PAGE.
Tag Archives: fiction

Pi Day Challenge

14 Mar

Happy Pi Day, lovely readers! A late pi day, to be sure. Now readers, I’ve got a challenge for you all!

Let me first introduce you to an amazing magazine called Fireside. It’s a crowd-funded fiction production that states its mission as “finding and publishing great storytelling regardless of genre, and fair pay for creators.”

Both of which are awesome goals. Espeeeecially that second one, about fair pay for creators. The forces behind Fireside are writers and artists and musicians themselves, the lovely kind that understand the financial shit that most creators have to put up with. They’re in it themselves, really. So they want to pay their contributors as well as they can.

And they’ve got some friggin ridiculous quality contributors! Chuck Wending contributes short stories, Lucas J.W. Johnson is giving out copies of his experimental fiction and music project as one of the perks, Hugo-winner Galen Dara is the magazine’s illustrator… seriously, it’s a giant compendium of artistic greatness.

But… if it’s not successfully funded, the magazine won’t run this year. AND I WOULD REALLY LIKE FOR IT TO RUN THIS YEAR. You know. Just a little.

So, I’m beseeching all you readers to help with a challenge. It’s pi day. Let’s celebrate! I want to see the number of backers that Fireside‘s got go up from the 208 it has as I write this post to 314 (get it, 314, like 3.14, for pi? eh? eh?). And I want to see that happen within the next 24 hours.

We can do it! This is the internet! The massive force of world culture! It only takes $2 to become a Fireside backer. That’s less than the cost of a latte. I really, really hope we can get 106 people to pledge $2 for cultural goodness.

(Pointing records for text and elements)

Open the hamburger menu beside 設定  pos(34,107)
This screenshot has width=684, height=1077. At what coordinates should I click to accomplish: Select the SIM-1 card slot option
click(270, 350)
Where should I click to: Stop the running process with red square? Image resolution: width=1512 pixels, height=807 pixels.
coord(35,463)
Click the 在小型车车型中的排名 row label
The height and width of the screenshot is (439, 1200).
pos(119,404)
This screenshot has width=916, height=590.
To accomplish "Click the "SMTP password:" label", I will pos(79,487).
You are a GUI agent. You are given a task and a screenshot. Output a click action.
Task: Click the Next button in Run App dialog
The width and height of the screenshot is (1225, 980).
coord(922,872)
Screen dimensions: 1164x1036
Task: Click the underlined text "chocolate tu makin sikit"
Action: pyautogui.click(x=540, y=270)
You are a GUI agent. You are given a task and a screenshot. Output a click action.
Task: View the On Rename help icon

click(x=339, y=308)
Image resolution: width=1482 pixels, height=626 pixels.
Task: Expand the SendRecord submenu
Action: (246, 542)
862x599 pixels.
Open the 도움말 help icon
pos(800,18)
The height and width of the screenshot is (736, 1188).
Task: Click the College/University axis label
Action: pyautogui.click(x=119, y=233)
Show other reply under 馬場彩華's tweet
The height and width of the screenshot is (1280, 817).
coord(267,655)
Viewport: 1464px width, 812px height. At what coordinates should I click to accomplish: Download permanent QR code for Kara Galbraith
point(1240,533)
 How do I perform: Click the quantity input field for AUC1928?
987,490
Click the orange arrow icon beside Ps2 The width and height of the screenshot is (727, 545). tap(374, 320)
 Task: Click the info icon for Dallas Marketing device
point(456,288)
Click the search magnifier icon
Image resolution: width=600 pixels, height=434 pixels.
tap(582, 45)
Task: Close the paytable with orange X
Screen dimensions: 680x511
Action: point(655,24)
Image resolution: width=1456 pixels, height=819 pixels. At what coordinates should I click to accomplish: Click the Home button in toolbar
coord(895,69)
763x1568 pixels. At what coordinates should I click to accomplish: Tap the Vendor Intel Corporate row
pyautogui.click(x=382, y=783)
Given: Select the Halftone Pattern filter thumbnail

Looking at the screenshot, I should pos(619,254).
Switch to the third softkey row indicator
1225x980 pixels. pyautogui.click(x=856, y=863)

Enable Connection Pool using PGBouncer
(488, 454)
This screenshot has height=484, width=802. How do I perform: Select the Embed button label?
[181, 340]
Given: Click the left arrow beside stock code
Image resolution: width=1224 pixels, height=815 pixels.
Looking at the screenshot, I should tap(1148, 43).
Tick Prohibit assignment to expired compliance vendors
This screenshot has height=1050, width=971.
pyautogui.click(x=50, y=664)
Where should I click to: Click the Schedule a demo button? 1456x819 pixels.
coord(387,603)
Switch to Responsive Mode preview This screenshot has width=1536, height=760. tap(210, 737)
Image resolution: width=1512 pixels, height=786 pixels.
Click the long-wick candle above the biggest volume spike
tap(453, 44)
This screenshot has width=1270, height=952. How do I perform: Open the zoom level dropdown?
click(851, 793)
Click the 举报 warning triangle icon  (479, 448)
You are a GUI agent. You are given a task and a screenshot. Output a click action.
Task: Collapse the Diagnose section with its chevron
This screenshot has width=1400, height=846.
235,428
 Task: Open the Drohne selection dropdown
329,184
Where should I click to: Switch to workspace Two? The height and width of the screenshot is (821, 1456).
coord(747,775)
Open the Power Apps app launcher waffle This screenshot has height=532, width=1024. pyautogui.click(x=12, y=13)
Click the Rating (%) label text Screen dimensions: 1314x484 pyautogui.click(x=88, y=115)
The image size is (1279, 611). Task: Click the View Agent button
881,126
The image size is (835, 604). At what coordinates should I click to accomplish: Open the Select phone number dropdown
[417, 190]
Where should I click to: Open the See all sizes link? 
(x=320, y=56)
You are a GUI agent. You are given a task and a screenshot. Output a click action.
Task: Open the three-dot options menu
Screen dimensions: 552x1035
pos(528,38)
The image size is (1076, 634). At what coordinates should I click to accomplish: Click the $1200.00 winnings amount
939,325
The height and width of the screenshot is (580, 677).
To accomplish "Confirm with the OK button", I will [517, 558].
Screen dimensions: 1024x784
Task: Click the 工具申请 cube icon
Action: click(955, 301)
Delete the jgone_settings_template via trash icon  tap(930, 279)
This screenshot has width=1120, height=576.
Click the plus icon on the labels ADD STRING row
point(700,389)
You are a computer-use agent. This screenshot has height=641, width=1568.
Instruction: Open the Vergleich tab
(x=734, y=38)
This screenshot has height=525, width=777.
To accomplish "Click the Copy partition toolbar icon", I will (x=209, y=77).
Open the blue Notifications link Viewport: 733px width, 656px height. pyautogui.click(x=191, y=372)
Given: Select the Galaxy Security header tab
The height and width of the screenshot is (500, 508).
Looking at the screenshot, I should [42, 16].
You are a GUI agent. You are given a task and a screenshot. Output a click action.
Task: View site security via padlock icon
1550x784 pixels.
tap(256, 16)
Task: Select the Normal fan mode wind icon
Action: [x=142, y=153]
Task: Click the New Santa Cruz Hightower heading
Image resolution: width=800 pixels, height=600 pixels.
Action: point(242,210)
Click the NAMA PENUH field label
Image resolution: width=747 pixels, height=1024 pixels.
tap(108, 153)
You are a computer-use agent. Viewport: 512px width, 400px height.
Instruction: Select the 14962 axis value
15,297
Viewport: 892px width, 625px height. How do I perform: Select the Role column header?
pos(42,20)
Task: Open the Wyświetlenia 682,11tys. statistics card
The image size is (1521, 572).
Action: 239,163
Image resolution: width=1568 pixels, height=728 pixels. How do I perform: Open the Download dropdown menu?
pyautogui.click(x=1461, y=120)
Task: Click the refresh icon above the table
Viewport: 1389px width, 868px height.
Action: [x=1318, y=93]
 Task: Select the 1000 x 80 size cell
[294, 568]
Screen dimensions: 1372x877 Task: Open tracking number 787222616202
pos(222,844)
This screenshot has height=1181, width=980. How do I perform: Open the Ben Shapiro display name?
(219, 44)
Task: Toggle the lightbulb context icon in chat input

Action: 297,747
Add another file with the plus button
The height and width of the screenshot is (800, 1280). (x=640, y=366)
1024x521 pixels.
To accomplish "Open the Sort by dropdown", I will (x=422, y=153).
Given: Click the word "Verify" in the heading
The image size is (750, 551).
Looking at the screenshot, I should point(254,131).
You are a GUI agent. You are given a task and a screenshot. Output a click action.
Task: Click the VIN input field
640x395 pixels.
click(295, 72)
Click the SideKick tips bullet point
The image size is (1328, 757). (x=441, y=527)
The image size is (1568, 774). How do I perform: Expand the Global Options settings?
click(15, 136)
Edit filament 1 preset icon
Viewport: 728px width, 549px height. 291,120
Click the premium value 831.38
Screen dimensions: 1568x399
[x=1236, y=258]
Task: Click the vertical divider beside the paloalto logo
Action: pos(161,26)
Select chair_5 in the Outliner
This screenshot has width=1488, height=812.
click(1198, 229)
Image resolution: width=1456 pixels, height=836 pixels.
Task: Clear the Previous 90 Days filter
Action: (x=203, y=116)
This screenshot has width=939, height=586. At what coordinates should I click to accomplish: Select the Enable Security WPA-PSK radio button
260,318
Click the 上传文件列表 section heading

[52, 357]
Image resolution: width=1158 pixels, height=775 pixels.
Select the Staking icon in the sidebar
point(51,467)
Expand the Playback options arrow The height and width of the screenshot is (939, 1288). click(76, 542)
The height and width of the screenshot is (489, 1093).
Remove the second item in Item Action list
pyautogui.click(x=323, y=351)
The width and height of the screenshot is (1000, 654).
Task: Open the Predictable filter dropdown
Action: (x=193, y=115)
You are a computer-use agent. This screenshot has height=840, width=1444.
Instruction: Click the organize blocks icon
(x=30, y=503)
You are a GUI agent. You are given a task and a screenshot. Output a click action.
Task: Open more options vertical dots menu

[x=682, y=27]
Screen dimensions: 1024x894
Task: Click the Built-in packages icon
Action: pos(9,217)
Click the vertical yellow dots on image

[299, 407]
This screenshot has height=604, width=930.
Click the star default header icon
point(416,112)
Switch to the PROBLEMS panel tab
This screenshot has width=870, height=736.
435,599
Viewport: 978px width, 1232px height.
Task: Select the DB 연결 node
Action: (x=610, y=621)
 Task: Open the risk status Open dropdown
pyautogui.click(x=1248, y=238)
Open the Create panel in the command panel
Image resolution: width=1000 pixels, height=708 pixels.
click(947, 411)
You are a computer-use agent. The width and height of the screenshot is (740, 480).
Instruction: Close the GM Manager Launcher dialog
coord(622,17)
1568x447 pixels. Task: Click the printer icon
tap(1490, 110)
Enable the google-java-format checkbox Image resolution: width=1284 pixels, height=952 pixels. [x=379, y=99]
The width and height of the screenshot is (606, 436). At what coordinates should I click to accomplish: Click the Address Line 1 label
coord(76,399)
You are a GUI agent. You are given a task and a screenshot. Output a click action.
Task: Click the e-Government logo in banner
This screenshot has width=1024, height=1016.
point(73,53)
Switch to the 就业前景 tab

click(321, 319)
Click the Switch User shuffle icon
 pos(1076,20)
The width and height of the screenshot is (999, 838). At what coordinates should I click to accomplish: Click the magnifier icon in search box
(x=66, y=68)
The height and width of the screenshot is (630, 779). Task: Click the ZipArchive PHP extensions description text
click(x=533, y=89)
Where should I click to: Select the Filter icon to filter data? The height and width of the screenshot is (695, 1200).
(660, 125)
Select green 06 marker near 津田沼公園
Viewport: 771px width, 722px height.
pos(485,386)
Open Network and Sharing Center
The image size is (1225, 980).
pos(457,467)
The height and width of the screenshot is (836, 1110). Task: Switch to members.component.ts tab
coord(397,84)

GIVEN REQUEST 1.
Reproduce the stretch of the Pi Day post from "And they’ve got" through "of artistic greatness.".
GIVEN REQUEST 2.
In the Pi Day post, how many backers did Fireside have when the post was written?
GIVEN REQUEST 3.
For each statement, say whether it agrees with the Pi Day post, and quote the words that decide it.
(a) Galen Dara illustrates the magazine.
(b) The magazine will still run this year if it is not successfully funded.
(c) The goal is to reach 314 backers within a week.
The records above are material separate from the Pi Day post.

EXERCISE ANSWER 1.
And they’ve got some friggin ridiculous quality contributors! Chuck Wending contributes short stories, Lucas J.W. Johnson is giving out copies of his experimental fiction and music project as one of the perks, Hugo-winner Galen Dara is the magazine’s illustrator… seriously, it’s a giant compendium of artistic greatness.

EXERCISE ANSWER 2.
208

EXERCISE ANSWER 3.
(a) Yes: "Hugo-winner Galen Dara is the magazine’s illustrator"
(b) No: "if it’s not successfully funded, the magazine won’t run this year"
(c) No: "I want to see that happen within the next 24 hours"